La cosa era cada vez más complicada y desconcertante.
- Sus antepasados eran idumeos, y su madre ¡árabe! -dijo en tono despectivo-. Como es natural, él se proclama judío, pero ya me gustaría saber hasta qué extremo lo es. Políticamente lo tiene que ser… ¿quiénes le apoyarían si no? Pero a lo mejor es una máscara que se quita en cuanto abandona el país.
- Eso yo no lo puedo saber por adelantado -dije, lanzando un suspiro-. Tengo que pensar que se lo toma en serio. ¡Y cambiar de cocina!
- Lo tantearé -dijo Epafrodito-. Puedes tener la seguridad de que lo averiguaré. Y, además, disfrutaré de mi primer banquete en palacio después de… me parece que siete años. ¡Ya iba siendo hora!
- Pues entonces merecerá la pena, mi querido amigo.
Herodes fue anunciado por su representante y acompañado a sus aposentos. Me pregunté -demasiado tarde- si habría algún otro ritual que se hubiera tenido que cumplir en sus aposentos para hacerlos adecuados. Su representante había dicho que acudiría a verme a última hora de la tarde.
Le esperaba en el que yo llamaba siempre mi trono «informal», un trono sencillo y no demasiado elevado. Me había puesto una amplia túnica de brocado de oro confeccionada en su país, en parte para halagarle y en parte porque, al ser muy rígida y pesada, no se pegaba al cuerpo y disimulaba lo que había debajo.
Las alargadas sombras de las columnas se extendían oblicuamente sobre el suelo de la sala cuando entró Herodes vestido con unos resplandecientes ropajes en blanco y oro. Caminaba con gran empaque y su rostro estaba iluminado por una sonrisa tan sincera que nadie hubiera podido dudar de su autenticidad.
- Salve, famosa Reina de Egipto. -Me miró como si estuviera contemplando un espectáculo deslumbrador-. Todos los informes sobre tu belleza se quedan cortos. Me has… me has dejado sin habla.
Por la expresión de su rostro y el tono de su voz resultaba imposible no dar crédito a su sinceridad más absoluta.
- Te saludamos, Herodes de Judea, y te damos la bienvenida -le contesté.
- ¡La voz acompaña al rostro! Perdona mi atrevimiento, Majestad.
Yo sabía que tenía una voz agradable, y no me pareció por tanto que sus palabras obedecieran al simple deseo de halagarme.

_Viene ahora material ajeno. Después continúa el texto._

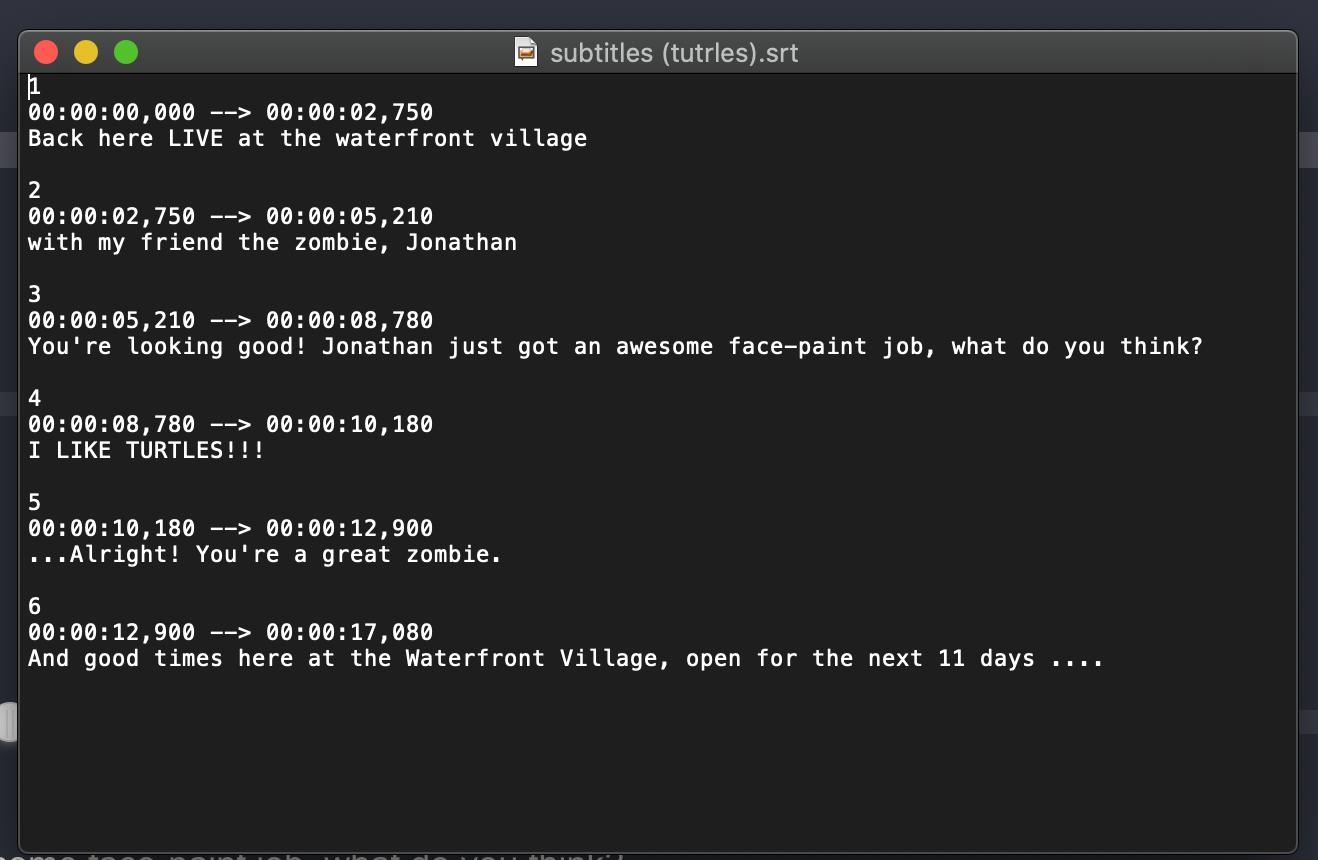1318x860 pixels.
Task: Click the green full-screen window button
Action: tap(126, 52)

- Tales atrevimientos se perdonan fácilmente -contesté-. Me alegro de que hayas llegado sano y salvo. Tienes que hablarme de la situación de tu país. -Me levanté y descendí del trono-. Vamos a dar un paseo por los pórticos; quiero mostrarte la puesta de sol en el puerto.
Se podía rodear todo el edificio del palacio desde unas galerías de columnas y contemplar el puerto desde distintas posiciones privilegiadas. Mientras abandonábamos juntos la sala -seguidos a una discreta distancia por todo un ejército de servidores- reparé en su imponente figura. Alto, elegante, con toda la seguridad y el porte del soldado y del gobernante nato. Le estudié el rostro por el rabillo del ojo. Poseía la belleza de los rasgos árabes: piel dorada, ojos suaves y oscuros, labios finos, nariz alta y pestañas espesas.

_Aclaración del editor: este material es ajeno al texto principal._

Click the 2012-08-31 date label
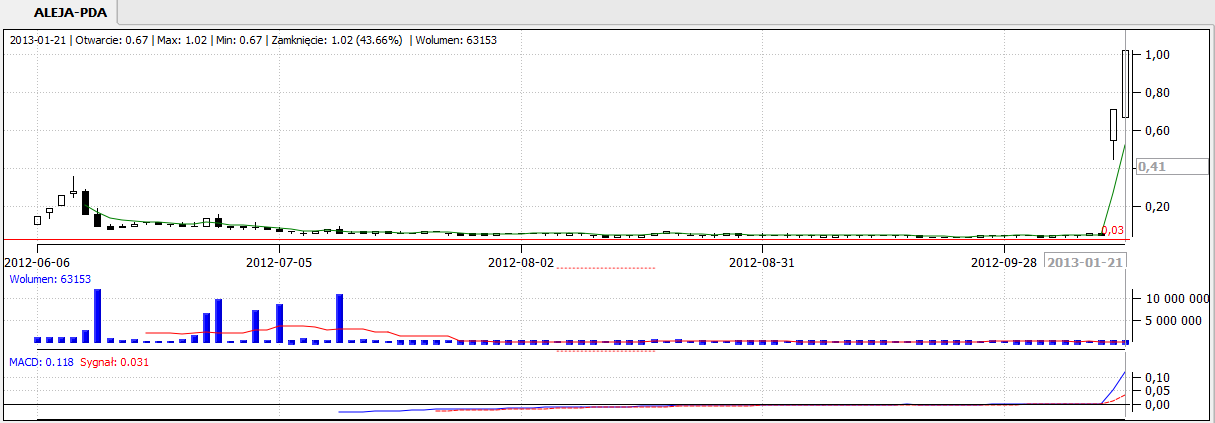point(762,263)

- ¿O sea que te diriges a Roma? -le pregunté-. Tienes una larga travesía por delante.
- Es necesario que me reúna con los triunviros. He escapado de Judea por un pelo. ¡Sé que Antonio tiene planes para luchar contra los partos que han invadido mi país! Haré cualquier cosa por ayudarle.
No pude evitar que me cayera bien.
- Quizá podrías prestar un mejor servicio si te quedaras aquí. Necesito un buen comandante para mis tropas; yo también me encuentro en estado de alerta y me estoy preparando contra los partos.

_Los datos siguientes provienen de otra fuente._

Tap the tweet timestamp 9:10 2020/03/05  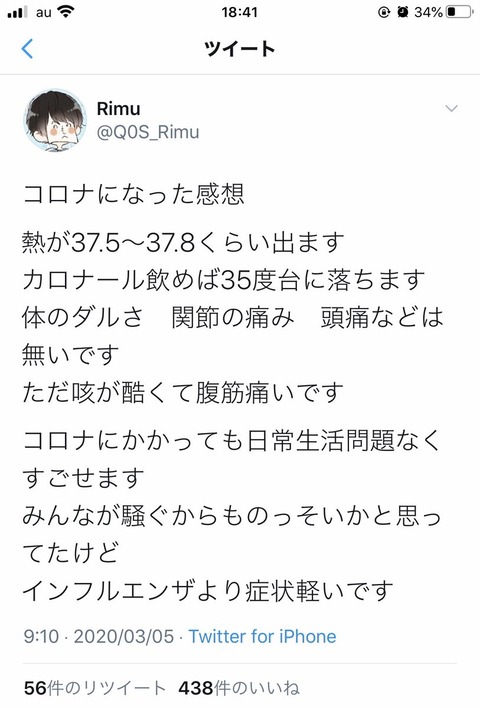[x=98, y=636]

Sacudió la cabeza, pero su negativa fue más atrayente de lo que hubiera sido el asentimiento de otro.
- Antonio me necesitará -dijo.
- Ya le ayudaste en otra ocasión, y a mí también -le dije-. Cuando Gabinio le devolvió el trono a mi padre.
- En efecto, fue entonces cuando conocí a Antonio. Sólo tenía dieciséis años.
- Y ya estabas al mando de unas tropas.
- En Judea se alcanza muy pronto la mayoría de edad -dijo modestamente-. Antonio me llevaba unos años, y recuerdo la impresión que le causaste. Me lo comentó muchas veces.
Temí que se lo estuviera inventando. Pero ¿y si fuera cierto? El propio Antonio me lo había dicho. Este es el verdadero poder de las personas que conocen los trucos para congraciarse con la gente; mezclan la verdad con lo que más les conviene, y hacen que los demás queramos creerlas; nosotros mismos les hacemos el trabajo. Las instamos a que sigan y les pedimos más.
- Bueno, pero de eso hace ya mucho tiempo.